Actual innocence' as a constitutional right


In 1989, an off-duty police officer was murdered after responding to the beating of a homeless man in a parking lot. Troy Anthony Davis was soon charged with the crime. Davis admitted that he was present at the scene, but claimed it was one of his companions who had shot the officer. He was convicted and sentenced to death.

Last week, the U.S. Supreme Court issued a three-sentence decision, sending his case back to the lower court with instructions to hear testimony and make a determination on whether newly discovered evidence clearly established Davis' innocence.

(Among other things, seven of the nine witnesses implicating Davis in the crime have since recanted their testimony.) Justice Antonin Scalia, joined by Justice Clarence Thomas, filed a dissent, claiming, correctly, that "This Court has never held that the Constitution forbids the execution of a convicted defendant who has had a full and fair trial but is later able to convince a habeas court that he is 'actually' innocent."

Justice John Paul Stevens' concurring opinion, joined by Justices Ruth Bader Ginsburg and Stephen Breyer, responded, equally correctly: "imagine a petitioner in Davis's situation who possesses new evidence conclusively and definitively proving, beyond any scintilla of doubt, that he is an innocent man. The dissent's reasoning would allow such a petitioner to be put to death ..."
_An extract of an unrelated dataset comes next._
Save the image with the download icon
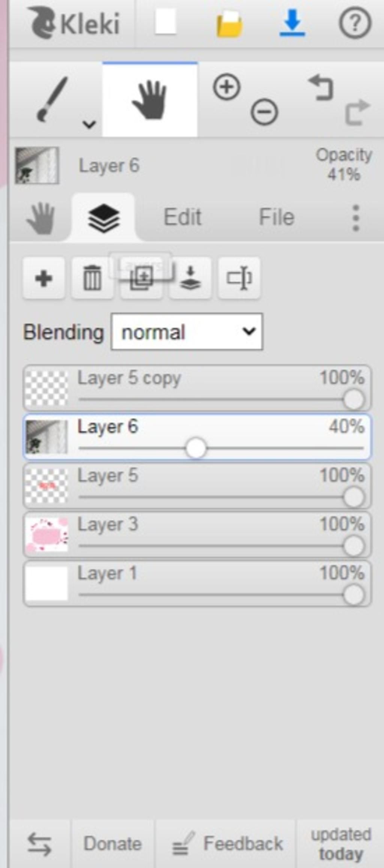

Sixteen years ago, in 1993, the court was faced with another "actual innocence" claim, in a case also involving a death row inmate convicted of killing two police officers (one of whom was allegedly involved in the drug trade). At the time, the court disposed of the case without deciding whether a convict who can prove his innocence had a constitutional right not to be executed. The reasoning was rather convoluted: "We may assume," read the opinion, "for the sake of argument in deciding this case, that in a capital case a truly persuasive demonstration of 'actual innocence' made after trial would render the execution of a defendant unconstitutional. ... But ... the threshold showing for such an assumed right would necessarily be extraordinarily high. The showing made by petitioner in this case falls far short of any such threshold."

In other words, said the court, the claim is rejected whether there is or whether there isn't such a constitutional right. The question of whether the federal Constitution contains such a right was left for another day.

That day hasn't come yet. And judged by last week's decision, may not come for a while. That short decision did not even mention the Constitution, and a concurring opinion that did raise constitutional concerns was joined by only three of the eight participating judges (Justice Sonia Sotomayor did not take part in the case).

Still, as mentioned above, only two of those eight staked the position that no such constitutional right exists. As in 1993, the court seems unwilling to recognize a constitutional right, and equally unwilling to reject it.

It is high time for the Supreme Court to take the plunge and recognize a constitutional right to a re-opening of criminal cases where newly discovered evidence can establish innocence. Few constitutional rights are so foundational as this one.

The court appears to fear an overwhelming deluge of "actual innocence" claims; but this fear (which always surfaces in opposition to new civil liberties) is both unsubstantiated (several states already recognize such a statutory right), and, in any case, is insufficient to deny constitutional recognition to such an obvious matter of justice. The Supreme Court's reluctance to recognize this fundamental right as constitutional is a sad and lingering indication of its recent hostility to expansive civil liberties.